L'ipotesi è chiara: meno affluenza più possibilità di vincere per i repubblicani. Per questo l'operazioen di dissuasione parte dalle minoranze ispaniche
Manca una settimana esatta al 2 novembre quando Lila e un gruppo di militanti democratici fanno campagna sulla strada che da Las Vegas porta a sud, in Arizona. Attorno non c’è nulla, soltanto la statale nel deserto e le macchine che sfrecciano senza fermarsi. Lila leva ben in alto, sopra il capo, un cartello giallo con una sola parola gigante: “VOTE!”. Quando è stanca, abbassa il cartello, e chiede ai compagni di passarle dell’acqua. “I repubblicani cercano di non farci andare a votare”. Lila, che è nata negli Stati Uniti da genitori ecuadoriani, si riferisce allo spot elettorale trasmesso da alcune televisioni in lingua ispanica, in Nevada ma anche in Florida, California, Texas, Colorado. Nello spot una voce dice, in spagnolo: “Non votare a novembre, è il solo modo che hai per mandare un messaggio chiaro. Che il tuo voto non è garantito”. I repubblicani hanno subito preso le distanze da questo appello all’astensionismo, ma non ci sono dubbi su chi ha prodotto lo spot: i “Latinos for Reform” di Robert de Posada, già responsabile del voto ispanico per il Comitato Nazionale Repubblicano.
L’appello all’astensionismo diventa poca cosa se comparato ad alcune iniziative annunciate dai vari Tea Party dispersi per il Paese. A Saint Paul, Minnesota, i supporter del nuovo populismo hanno promesso 500 dollari a chiunque denunci irregolarità nel voto, e organizzato per il 2 novembre delle ronde di volontari, altrimenti dette “surveillance squads”, per controllare che le operazioni elettorali si svolgano regolarmente. L’idea delle ronde è piaciuta ad altri Tea Party. Nella contea di Rockland, New York, raccoglievano la settimana scorsa adesioni per i turni di guardia davanti a scuole, chiese e uffici pubblici dove si vota. Alcuni non vogliono però aspettare il giorno delle elezioni per mobilitarsi. E’ il caso dei membri del Tea Party di Milwaukee, che hanno affisso in città manifesti dove si vedono alcuni individui dietro le sbarre, e una frase che dice “Abbiamo votato illegalmente”.
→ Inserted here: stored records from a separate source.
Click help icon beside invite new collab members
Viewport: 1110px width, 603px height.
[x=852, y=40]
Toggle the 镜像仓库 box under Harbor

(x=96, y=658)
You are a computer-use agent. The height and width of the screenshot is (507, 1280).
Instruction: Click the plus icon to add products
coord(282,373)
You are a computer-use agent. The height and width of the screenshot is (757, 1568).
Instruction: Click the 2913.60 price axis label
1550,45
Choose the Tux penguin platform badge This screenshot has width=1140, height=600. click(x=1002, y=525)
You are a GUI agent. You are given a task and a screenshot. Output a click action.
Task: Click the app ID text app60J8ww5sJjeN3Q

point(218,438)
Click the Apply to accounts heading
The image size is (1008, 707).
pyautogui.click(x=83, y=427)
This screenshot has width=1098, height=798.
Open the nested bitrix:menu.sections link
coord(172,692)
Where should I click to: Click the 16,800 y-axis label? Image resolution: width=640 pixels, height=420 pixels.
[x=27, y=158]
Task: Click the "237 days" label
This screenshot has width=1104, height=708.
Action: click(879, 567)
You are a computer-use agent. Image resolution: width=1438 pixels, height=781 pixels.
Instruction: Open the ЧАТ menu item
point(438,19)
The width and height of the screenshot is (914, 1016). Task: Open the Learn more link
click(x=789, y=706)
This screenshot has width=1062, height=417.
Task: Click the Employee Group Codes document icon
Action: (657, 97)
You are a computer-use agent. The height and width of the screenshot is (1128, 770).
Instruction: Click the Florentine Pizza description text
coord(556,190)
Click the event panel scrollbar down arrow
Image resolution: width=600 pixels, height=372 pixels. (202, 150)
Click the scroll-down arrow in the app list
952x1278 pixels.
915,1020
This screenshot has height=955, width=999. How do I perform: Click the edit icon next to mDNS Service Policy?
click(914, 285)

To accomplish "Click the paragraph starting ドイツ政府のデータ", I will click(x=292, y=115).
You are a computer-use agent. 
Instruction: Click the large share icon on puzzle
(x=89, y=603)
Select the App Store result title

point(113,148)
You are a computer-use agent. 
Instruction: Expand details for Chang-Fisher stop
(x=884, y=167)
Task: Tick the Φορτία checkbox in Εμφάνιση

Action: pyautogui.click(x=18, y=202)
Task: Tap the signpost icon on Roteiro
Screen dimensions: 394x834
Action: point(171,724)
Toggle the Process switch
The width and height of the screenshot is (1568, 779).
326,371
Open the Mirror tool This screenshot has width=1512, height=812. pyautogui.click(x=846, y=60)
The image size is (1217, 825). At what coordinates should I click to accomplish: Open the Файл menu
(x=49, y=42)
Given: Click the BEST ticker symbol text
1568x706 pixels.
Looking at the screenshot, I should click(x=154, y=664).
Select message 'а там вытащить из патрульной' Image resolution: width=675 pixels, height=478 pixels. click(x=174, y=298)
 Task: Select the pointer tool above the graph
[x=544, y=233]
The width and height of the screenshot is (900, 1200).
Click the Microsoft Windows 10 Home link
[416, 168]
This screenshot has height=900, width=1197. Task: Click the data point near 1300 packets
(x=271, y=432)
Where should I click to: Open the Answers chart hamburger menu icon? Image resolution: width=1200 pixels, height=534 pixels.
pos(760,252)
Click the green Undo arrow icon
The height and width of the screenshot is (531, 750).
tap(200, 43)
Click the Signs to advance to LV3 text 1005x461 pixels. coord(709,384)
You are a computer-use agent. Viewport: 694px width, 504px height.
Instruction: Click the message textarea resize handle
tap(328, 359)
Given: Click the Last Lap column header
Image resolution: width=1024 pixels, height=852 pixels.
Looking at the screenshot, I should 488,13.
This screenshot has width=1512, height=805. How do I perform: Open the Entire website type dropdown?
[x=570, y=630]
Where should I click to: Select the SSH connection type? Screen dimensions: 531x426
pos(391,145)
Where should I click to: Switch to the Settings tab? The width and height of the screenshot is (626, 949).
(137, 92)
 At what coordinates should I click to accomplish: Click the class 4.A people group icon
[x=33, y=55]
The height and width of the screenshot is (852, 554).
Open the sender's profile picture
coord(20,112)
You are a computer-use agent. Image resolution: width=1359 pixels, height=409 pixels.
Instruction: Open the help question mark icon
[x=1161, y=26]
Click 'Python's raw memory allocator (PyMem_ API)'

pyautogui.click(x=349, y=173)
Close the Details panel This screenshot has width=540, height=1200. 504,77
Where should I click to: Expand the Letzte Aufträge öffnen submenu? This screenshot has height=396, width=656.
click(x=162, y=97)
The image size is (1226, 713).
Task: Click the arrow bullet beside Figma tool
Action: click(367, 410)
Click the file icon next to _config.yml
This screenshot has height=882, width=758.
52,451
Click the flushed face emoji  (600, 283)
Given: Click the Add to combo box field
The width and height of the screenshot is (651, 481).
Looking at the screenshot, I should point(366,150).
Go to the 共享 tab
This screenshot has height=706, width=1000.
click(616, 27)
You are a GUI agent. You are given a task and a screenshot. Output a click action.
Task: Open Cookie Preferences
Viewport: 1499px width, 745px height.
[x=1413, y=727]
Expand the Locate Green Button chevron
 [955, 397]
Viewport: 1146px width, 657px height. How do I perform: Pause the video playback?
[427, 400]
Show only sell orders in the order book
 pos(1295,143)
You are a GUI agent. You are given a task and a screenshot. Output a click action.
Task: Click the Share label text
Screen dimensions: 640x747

Tanta attenzione alle frodi elettorali farebbe pensare a un fenomeno grave e diffuso. Un rapporto del Dipartimento alla Giustizia americano ricorda invece che tra il 2002 e il 2008 sono stati soltanto 95 i casi di arresto per irregolarità nelle operazioni di voto. Eppure l’idea di un complotto per rubare voti e falsare i risultati è cresciuto in questi anni tra la destra populista e si è trasformata nella certezza di essere vittima dell’ennesima ingiustizia, dell’ennesima violazione dei propri diritti, dell’ennesima ferita al tessuto e alla fibra dell’essere americano. A un meeting del Tea Party a Pomona, New York, due domeniche fa, si dicevano sicuri che i risultati delle presidenziali 2008 erano stati ampiamente manipolati.
“Il risultato di queste ronde sarà soltanto uno – spiega Lila, l’attivista del Nevada -. Spaventare ispanici e afro-americani. Tenerli lontani dalle urne. E così, ancora una volta, come ai tempi della segregazione, il diritto di voto delle minoranze sarà limitato. Un tempo usavano i test di alfabetizzazione e l’obbligo della residenza, per non farci votare. Oggi organizzano le ronde”. Lei continua ostinata a tenere alto il cartello con la scritta “VOTE!”, ma le previsioni non sono buone. 43% di nuovi registrati al voto in meno in Wisconsin, 35% in meno in Indiana, 25% in meno in Ohio. Sono gli afro-americani, gli ispanici, i giovani, che dopo l’exploit di Obama tornano nella zona più grigia e triste della democrazia.